I would note that the precise list of reagents and descriptions of reaction conditions can be critical for select reactions to obtain a success and/or avoiding unfavorable side reactions. An extreme example of the latter can include explosions and/or the destruction of the created product of interest.

An illustrated example can be found in the field of advanced oxidation processes (AOPs) as commonly employed in environmental remediation and also disinfecting.

Apparently, for example, Oxone (active ingredient includes Potassium peroxymonosulfate) is widely employed as an oxidizing agent including for swimming pools. The action of KHSO5 in the presence of transition metals (like iron or some ions in even trace amounts, like cobalt) can produce powerful radicals. In fact, a trace of cobalt ions in the presence of HSO5- can produce the powerful sulfate radical anion (see "COBALT/PEROXYMONOSULFATE AND RELATED OXIDIZING REAGENTS FOR WATER TREATMENT" a thesis by Georgios P. Anipsitakis, available here). To quote from the dissertation:

It was found that when Co(II), Ru(III) and Fe(II) interact with KHSO5, freely diffusible sulfate radicals are the primary species formed.


$\ce{Co(ll)/Fe(ll) + HSO5- → Co(lll)/Fe(lll) + .SO4- + OH-}$ (Eq. 2.1 for Cobalt)

Note, if HSO5- is in excess:

$\ce{Co(lll)/Fe(ll) + HSO5- → Co(ll)/Fe(ll) + .SO5- + H+ }$ (Eq.1.11 & 3.8 for Fe]

And, particularly on the catalytic ability of cobalt ions:

It is also important to state that cobalt is needed only in small-catalytic amounts, thus its potential toxicity may be overcome.
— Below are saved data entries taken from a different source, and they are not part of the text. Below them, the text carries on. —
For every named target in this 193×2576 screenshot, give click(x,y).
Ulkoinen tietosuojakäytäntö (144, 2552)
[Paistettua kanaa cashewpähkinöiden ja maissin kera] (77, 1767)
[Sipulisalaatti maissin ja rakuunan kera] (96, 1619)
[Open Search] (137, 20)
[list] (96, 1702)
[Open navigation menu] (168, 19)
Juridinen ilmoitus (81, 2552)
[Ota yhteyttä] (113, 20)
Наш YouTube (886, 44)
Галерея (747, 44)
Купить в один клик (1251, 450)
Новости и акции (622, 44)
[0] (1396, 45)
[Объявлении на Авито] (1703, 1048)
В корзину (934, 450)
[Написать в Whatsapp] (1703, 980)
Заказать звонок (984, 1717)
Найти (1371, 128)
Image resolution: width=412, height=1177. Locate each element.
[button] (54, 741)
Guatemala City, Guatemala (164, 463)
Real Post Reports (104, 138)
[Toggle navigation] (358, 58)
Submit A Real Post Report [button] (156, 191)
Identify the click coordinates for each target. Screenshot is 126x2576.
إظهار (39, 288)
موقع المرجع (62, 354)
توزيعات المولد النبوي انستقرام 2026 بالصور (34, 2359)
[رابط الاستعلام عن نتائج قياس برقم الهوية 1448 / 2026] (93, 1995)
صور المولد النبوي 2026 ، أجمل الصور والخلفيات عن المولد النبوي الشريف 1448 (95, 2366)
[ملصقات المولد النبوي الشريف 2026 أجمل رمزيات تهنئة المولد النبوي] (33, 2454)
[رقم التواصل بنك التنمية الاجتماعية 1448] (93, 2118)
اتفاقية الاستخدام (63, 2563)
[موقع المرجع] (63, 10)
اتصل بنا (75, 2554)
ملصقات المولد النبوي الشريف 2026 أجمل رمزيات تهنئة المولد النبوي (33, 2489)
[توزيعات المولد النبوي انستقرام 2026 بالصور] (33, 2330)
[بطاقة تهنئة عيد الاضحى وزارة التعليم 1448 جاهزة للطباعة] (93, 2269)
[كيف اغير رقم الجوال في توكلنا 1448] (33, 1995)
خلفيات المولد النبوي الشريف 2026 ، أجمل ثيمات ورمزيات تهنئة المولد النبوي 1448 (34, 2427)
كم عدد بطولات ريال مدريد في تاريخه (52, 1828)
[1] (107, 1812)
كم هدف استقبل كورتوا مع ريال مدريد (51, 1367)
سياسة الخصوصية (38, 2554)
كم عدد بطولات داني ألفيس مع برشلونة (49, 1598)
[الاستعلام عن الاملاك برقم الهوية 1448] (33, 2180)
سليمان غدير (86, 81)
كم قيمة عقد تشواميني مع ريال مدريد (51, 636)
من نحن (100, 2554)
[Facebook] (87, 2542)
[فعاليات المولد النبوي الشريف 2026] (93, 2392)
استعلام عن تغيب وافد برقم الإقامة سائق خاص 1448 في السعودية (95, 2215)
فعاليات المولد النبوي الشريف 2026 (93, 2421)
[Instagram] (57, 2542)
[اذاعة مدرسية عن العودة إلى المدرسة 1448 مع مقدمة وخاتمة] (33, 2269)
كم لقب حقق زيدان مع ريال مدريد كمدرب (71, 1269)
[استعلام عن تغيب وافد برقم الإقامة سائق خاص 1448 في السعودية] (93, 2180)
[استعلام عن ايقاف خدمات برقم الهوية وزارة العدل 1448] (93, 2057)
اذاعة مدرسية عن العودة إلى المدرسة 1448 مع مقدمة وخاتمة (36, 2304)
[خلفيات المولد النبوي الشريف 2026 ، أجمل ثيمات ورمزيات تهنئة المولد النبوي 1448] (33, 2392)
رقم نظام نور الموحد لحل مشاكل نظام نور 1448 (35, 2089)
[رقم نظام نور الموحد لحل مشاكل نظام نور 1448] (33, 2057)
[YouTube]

As low as 72.3 µg/L of dissolved cobalt were sufficient for the complete transformation of 50 mg/L of 2,4-DCP and approximately 30% organic carbon removal (Figure 2.9a). This value is between cobalt concentrations found in drinking water and below those tested in a recent study that reported the role of dissolved cobalt as a catalyst in an ozonation process (110).

My point here being, that transition metals, in even trace amounts, can particularly be significant, especially when engaging in cyclic reaction systems, producing pronounced impacts.

Bottom line, impurities should not always be assumed to be insignificant.

Solution 5:

One point that has not been explicitly covered in previous answers is the thought of the reader of the future.

In 10, 20, 50 years time the reagent/starting material you take for granted now may well not be available commercially. The procedure you usually follow to make X may be unfamiliar to the first year PhD student reading your paper. So stating exactly where your starting materials/reagents came from gives the future reader a starting point.

There are often assumptions made by researchers that the materials they consider common are well known to everyone. orthocresol mentions Pd catalysts, I never worked in a lab where anyone bought these as finished products, all were made up from PdCl2 given the relative costs of doing the synthesis vs buying the finished catalyst, but the relevant syntheses are not cited as often as they should be! I've even written a paper myself on common half sandwich compounds it was non-trivial to find a good, published, large scale prep on Aust. J. Chem. 70 (1), 113-119 despite the fact that a reasonable number of labs use them heavily.

As an example of the other extreme I've come across an older paper which stated "[non trivial, not currently commercially available] compound X was made by the usual method". No citation though! (I have not been able to dig the reference up for this, been out of chemistry a few years now and a search of my Papers library didn't throw anything up.)